What to do: In the material below, find the part that opens with the line containing "The width and" and closes with the line containing "Action: 710,156". Give only those lines again with "screenshot" replaced by "image", leaving everything else unchanged and the pictures out.

++++ Records for the task ++++

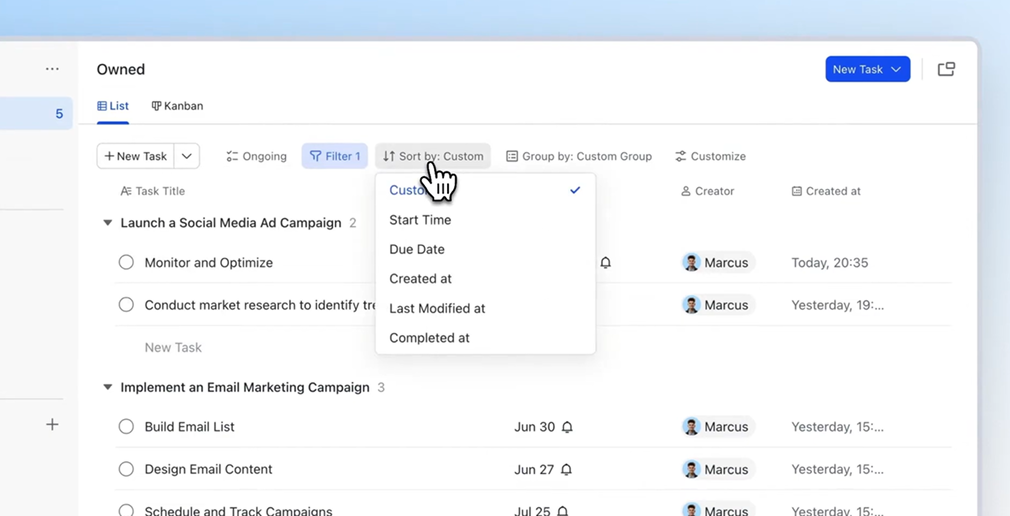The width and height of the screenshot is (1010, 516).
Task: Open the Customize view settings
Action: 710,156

++++
++++ Records for the task ++++

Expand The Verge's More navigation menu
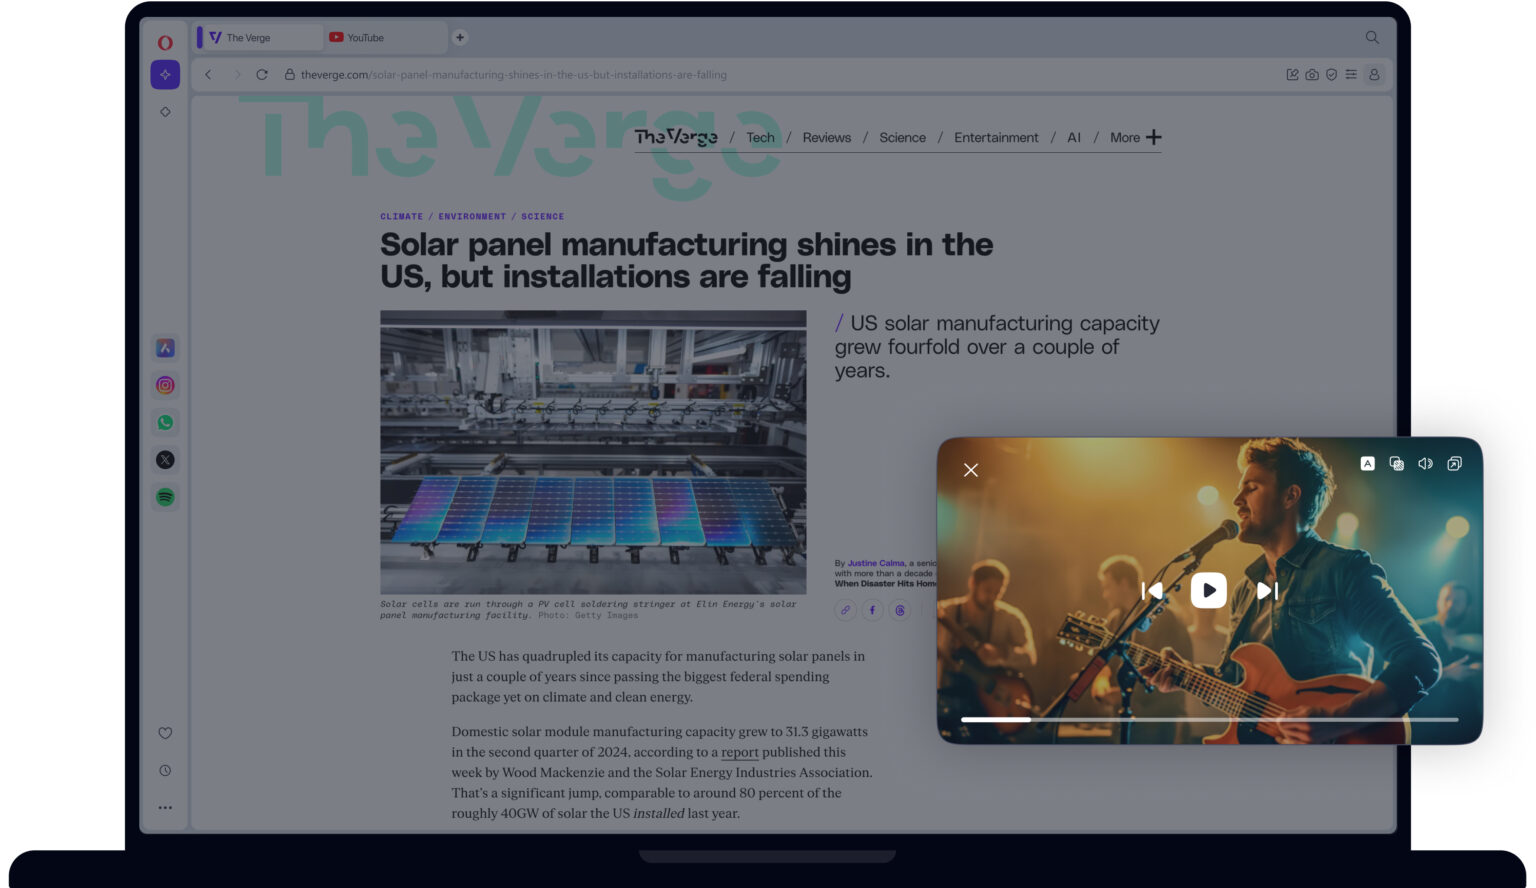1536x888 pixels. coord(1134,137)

++++
++++ Records for the task ++++

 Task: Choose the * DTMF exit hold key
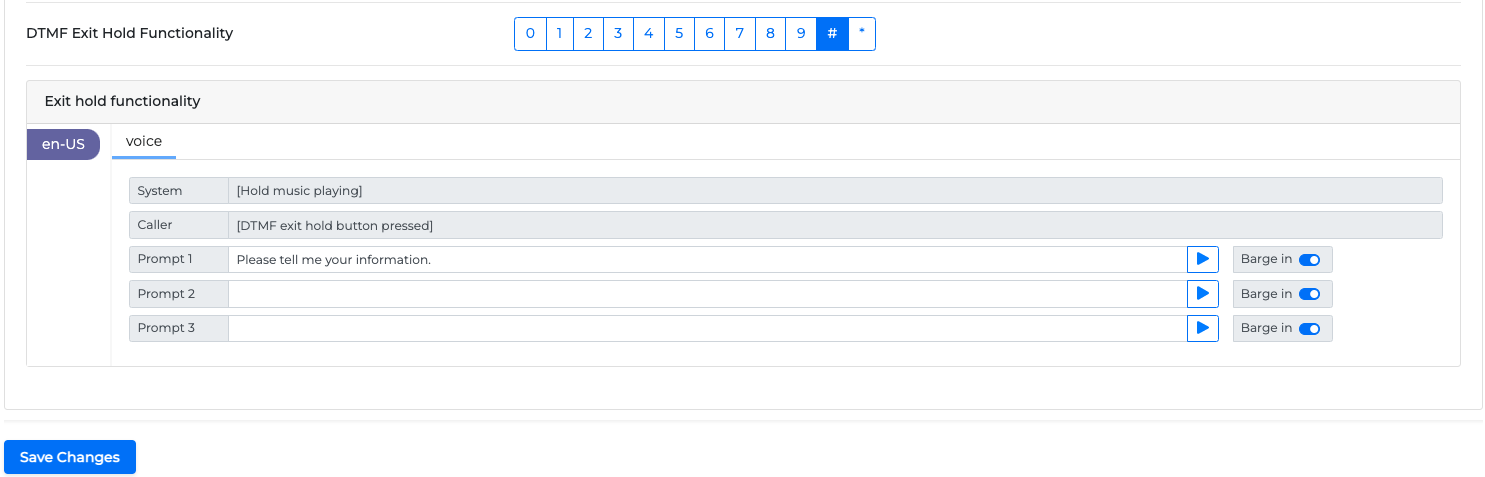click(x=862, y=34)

++++

Response for this exercise:
The width and height of the image is (1010, 516).
Task: Open the Customize view settings
Action: 710,156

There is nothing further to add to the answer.